Repeat every entry exactly. Leave nothing out.

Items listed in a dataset

+ + + +

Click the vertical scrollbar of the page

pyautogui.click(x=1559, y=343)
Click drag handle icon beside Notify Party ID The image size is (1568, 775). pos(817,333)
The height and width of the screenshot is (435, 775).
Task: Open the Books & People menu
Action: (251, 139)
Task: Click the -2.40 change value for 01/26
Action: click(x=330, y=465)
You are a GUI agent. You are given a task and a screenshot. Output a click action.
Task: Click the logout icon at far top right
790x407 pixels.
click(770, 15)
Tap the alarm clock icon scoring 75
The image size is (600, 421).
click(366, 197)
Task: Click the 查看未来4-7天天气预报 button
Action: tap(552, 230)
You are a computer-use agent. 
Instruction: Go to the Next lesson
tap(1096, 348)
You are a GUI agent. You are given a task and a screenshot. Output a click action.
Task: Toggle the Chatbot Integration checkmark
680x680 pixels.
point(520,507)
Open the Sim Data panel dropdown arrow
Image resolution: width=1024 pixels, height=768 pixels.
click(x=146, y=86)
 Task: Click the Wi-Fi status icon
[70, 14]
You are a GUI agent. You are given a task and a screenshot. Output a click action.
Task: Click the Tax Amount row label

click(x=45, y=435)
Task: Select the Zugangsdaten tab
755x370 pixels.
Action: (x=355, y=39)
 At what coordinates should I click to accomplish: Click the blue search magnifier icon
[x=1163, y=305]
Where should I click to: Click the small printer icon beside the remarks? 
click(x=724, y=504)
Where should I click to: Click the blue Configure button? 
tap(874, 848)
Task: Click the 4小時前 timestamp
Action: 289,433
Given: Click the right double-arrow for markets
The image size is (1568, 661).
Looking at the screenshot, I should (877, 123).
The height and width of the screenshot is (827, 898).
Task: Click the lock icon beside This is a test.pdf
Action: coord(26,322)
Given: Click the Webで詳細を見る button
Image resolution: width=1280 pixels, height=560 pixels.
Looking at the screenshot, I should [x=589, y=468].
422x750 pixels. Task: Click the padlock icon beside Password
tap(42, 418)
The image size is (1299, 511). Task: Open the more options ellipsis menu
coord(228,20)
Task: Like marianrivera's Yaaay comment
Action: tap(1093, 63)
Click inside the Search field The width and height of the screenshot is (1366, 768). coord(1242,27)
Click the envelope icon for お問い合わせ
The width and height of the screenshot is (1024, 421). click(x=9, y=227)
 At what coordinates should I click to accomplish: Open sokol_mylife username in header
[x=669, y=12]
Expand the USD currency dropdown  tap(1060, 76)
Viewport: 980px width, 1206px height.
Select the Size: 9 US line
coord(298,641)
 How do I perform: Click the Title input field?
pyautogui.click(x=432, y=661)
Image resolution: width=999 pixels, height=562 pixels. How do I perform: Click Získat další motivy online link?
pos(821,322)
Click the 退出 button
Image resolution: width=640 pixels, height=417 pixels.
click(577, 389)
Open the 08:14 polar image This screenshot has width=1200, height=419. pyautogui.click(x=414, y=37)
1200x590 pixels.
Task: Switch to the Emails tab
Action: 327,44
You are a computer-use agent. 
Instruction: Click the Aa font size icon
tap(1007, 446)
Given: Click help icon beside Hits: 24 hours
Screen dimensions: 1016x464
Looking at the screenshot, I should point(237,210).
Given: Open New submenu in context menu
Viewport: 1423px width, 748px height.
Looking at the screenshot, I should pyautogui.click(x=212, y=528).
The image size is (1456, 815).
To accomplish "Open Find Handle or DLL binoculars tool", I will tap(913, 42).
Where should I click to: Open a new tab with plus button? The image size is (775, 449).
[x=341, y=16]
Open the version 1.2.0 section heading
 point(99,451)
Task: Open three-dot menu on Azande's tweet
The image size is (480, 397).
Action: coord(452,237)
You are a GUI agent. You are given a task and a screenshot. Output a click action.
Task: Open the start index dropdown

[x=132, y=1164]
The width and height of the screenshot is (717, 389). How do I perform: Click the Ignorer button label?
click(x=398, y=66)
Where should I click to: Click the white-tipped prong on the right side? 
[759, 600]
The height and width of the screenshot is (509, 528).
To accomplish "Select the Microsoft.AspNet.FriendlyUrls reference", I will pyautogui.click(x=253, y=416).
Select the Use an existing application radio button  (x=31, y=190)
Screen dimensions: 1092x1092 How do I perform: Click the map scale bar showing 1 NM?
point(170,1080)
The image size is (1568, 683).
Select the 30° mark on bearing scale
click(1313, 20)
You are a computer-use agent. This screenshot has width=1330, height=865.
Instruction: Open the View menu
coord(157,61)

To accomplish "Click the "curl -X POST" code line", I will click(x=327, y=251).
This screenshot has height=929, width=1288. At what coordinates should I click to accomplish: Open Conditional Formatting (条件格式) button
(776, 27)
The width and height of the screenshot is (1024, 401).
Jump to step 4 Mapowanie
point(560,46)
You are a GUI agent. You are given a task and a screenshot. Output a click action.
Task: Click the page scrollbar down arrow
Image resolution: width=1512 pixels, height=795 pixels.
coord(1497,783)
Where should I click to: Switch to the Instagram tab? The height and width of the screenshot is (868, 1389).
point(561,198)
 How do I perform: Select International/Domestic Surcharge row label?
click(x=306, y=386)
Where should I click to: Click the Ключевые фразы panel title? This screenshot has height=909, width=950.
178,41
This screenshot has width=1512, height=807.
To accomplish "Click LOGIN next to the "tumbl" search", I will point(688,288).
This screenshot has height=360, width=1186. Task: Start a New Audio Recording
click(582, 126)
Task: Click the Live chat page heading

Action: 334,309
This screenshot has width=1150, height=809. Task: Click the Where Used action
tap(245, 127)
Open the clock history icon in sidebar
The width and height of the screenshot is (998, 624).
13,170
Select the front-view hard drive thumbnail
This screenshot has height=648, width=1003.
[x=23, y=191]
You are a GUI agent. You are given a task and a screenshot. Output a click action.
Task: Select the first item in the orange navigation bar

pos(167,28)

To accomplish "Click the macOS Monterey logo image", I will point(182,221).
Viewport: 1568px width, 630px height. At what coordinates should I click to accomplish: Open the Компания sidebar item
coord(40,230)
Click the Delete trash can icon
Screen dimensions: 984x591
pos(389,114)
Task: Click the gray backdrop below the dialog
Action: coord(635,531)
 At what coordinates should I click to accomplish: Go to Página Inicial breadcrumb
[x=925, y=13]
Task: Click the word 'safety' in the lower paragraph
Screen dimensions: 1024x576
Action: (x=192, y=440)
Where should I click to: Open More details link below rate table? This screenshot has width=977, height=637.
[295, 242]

+ + + +

(SOLUTION):
Click the vertical scrollbar of the page

pyautogui.click(x=1559, y=343)
Click drag handle icon beside Notify Party ID The image size is (1568, 775). pos(817,333)
The height and width of the screenshot is (435, 775).
Task: Open the Books & People menu
Action: (251, 139)
Task: Click the -2.40 change value for 01/26
Action: click(x=330, y=465)
You are a GUI agent. You are given a task and a screenshot. Output a click action.
Task: Click the logout icon at far top right
790x407 pixels.
click(770, 15)
Tap the alarm clock icon scoring 75
The image size is (600, 421).
click(366, 197)
Task: Click the 查看未来4-7天天气预报 button
Action: tap(552, 230)
You are a computer-use agent. 
Instruction: Go to the Next lesson
tap(1096, 348)
You are a GUI agent. You are given a task and a screenshot. Output a click action.
Task: Toggle the Chatbot Integration checkmark
680x680 pixels.
point(520,507)
Open the Sim Data panel dropdown arrow
Image resolution: width=1024 pixels, height=768 pixels.
click(x=146, y=86)
 Task: Click the Wi-Fi status icon
[70, 14]
You are a GUI agent. You are given a task and a screenshot. Output a click action.
Task: Click the Tax Amount row label

click(x=45, y=435)
Task: Select the Zugangsdaten tab
755x370 pixels.
Action: (x=355, y=39)
 At what coordinates should I click to accomplish: Click the blue search magnifier icon
[x=1163, y=305]
Where should I click to: Click the small printer icon beside the remarks? 
click(x=724, y=504)
Where should I click to: Click the blue Configure button? 
tap(874, 848)
Task: Click the 4小時前 timestamp
Action: 289,433
Given: Click the right double-arrow for markets
The image size is (1568, 661).
Looking at the screenshot, I should (877, 123).
The height and width of the screenshot is (827, 898).
Task: Click the lock icon beside This is a test.pdf
Action: coord(26,322)
Given: Click the Webで詳細を見る button
Image resolution: width=1280 pixels, height=560 pixels.
Looking at the screenshot, I should [x=589, y=468].
422x750 pixels. Task: Click the padlock icon beside Password
tap(42, 418)
The image size is (1299, 511). Task: Open the more options ellipsis menu
coord(228,20)
Task: Like marianrivera's Yaaay comment
Action: tap(1093, 63)
Click inside the Search field The width and height of the screenshot is (1366, 768). coord(1242,27)
Click the envelope icon for お問い合わせ
The width and height of the screenshot is (1024, 421). click(x=9, y=227)
 At what coordinates should I click to accomplish: Open sokol_mylife username in header
[x=669, y=12]
Expand the USD currency dropdown  tap(1060, 76)
Viewport: 980px width, 1206px height.
Select the Size: 9 US line
coord(298,641)
 How do I perform: Click the Title input field?
pyautogui.click(x=432, y=661)
Image resolution: width=999 pixels, height=562 pixels. How do I perform: Click Získat další motivy online link?
pos(821,322)
Click the 退出 button
Image resolution: width=640 pixels, height=417 pixels.
click(577, 389)
Open the 08:14 polar image This screenshot has width=1200, height=419. pyautogui.click(x=414, y=37)
1200x590 pixels.
Task: Switch to the Emails tab
Action: 327,44
You are a computer-use agent. 
Instruction: Click the Aa font size icon
tap(1007, 446)
Given: Click help icon beside Hits: 24 hours
Screen dimensions: 1016x464
Looking at the screenshot, I should point(237,210).
Given: Open New submenu in context menu
Viewport: 1423px width, 748px height.
Looking at the screenshot, I should pyautogui.click(x=212, y=528).
The image size is (1456, 815).
To accomplish "Open Find Handle or DLL binoculars tool", I will tap(913, 42).
Where should I click to: Open a new tab with plus button? The image size is (775, 449).
[x=341, y=16]
Open the version 1.2.0 section heading
 point(99,451)
Task: Open three-dot menu on Azande's tweet
The image size is (480, 397).
Action: coord(452,237)
You are a GUI agent. You are given a task and a screenshot. Output a click action.
Task: Open the start index dropdown

[x=132, y=1164]
The width and height of the screenshot is (717, 389). How do I perform: Click the Ignorer button label?
click(x=398, y=66)
Where should I click to: Click the white-tipped prong on the right side? 
[759, 600]
The height and width of the screenshot is (509, 528).
To accomplish "Select the Microsoft.AspNet.FriendlyUrls reference", I will pyautogui.click(x=253, y=416).
Select the Use an existing application radio button  (x=31, y=190)
Screen dimensions: 1092x1092 How do I perform: Click the map scale bar showing 1 NM?
point(170,1080)
The image size is (1568, 683).
Select the 30° mark on bearing scale
click(1313, 20)
You are a computer-use agent. This screenshot has width=1330, height=865.
Instruction: Open the View menu
coord(157,61)

To accomplish "Click the "curl -X POST" code line", I will click(x=327, y=251).
This screenshot has height=929, width=1288. At what coordinates should I click to accomplish: Open Conditional Formatting (条件格式) button
(776, 27)
The width and height of the screenshot is (1024, 401).
Jump to step 4 Mapowanie
point(560,46)
You are a GUI agent. You are given a task and a screenshot. Output a click action.
Task: Click the page scrollbar down arrow
Image resolution: width=1512 pixels, height=795 pixels.
coord(1497,783)
Where should I click to: Switch to the Instagram tab? The height and width of the screenshot is (868, 1389).
point(561,198)
 How do I perform: Select International/Domestic Surcharge row label?
click(x=306, y=386)
Where should I click to: Click the Ключевые фразы panel title? This screenshot has height=909, width=950.
178,41
This screenshot has width=1512, height=807.
To accomplish "Click LOGIN next to the "tumbl" search", I will point(688,288).
This screenshot has height=360, width=1186. Task: Start a New Audio Recording
click(582, 126)
Task: Click the Live chat page heading

Action: 334,309
This screenshot has width=1150, height=809. Task: Click the Where Used action
tap(245, 127)
Open the clock history icon in sidebar
The width and height of the screenshot is (998, 624).
13,170
Select the front-view hard drive thumbnail
This screenshot has height=648, width=1003.
[x=23, y=191]
You are a GUI agent. You are given a task and a screenshot. Output a click action.
Task: Select the first item in the orange navigation bar

pos(167,28)

To accomplish "Click the macOS Monterey logo image", I will point(182,221).
Viewport: 1568px width, 630px height. At what coordinates should I click to accomplish: Open the Компания sidebar item
coord(40,230)
Click the Delete trash can icon
Screen dimensions: 984x591
pos(389,114)
Task: Click the gray backdrop below the dialog
Action: coord(635,531)
 At what coordinates should I click to accomplish: Go to Página Inicial breadcrumb
[x=925, y=13]
Task: Click the word 'safety' in the lower paragraph
Screen dimensions: 1024x576
Action: (x=192, y=440)
Where should I click to: Open More details link below rate table? This screenshot has width=977, height=637.
[295, 242]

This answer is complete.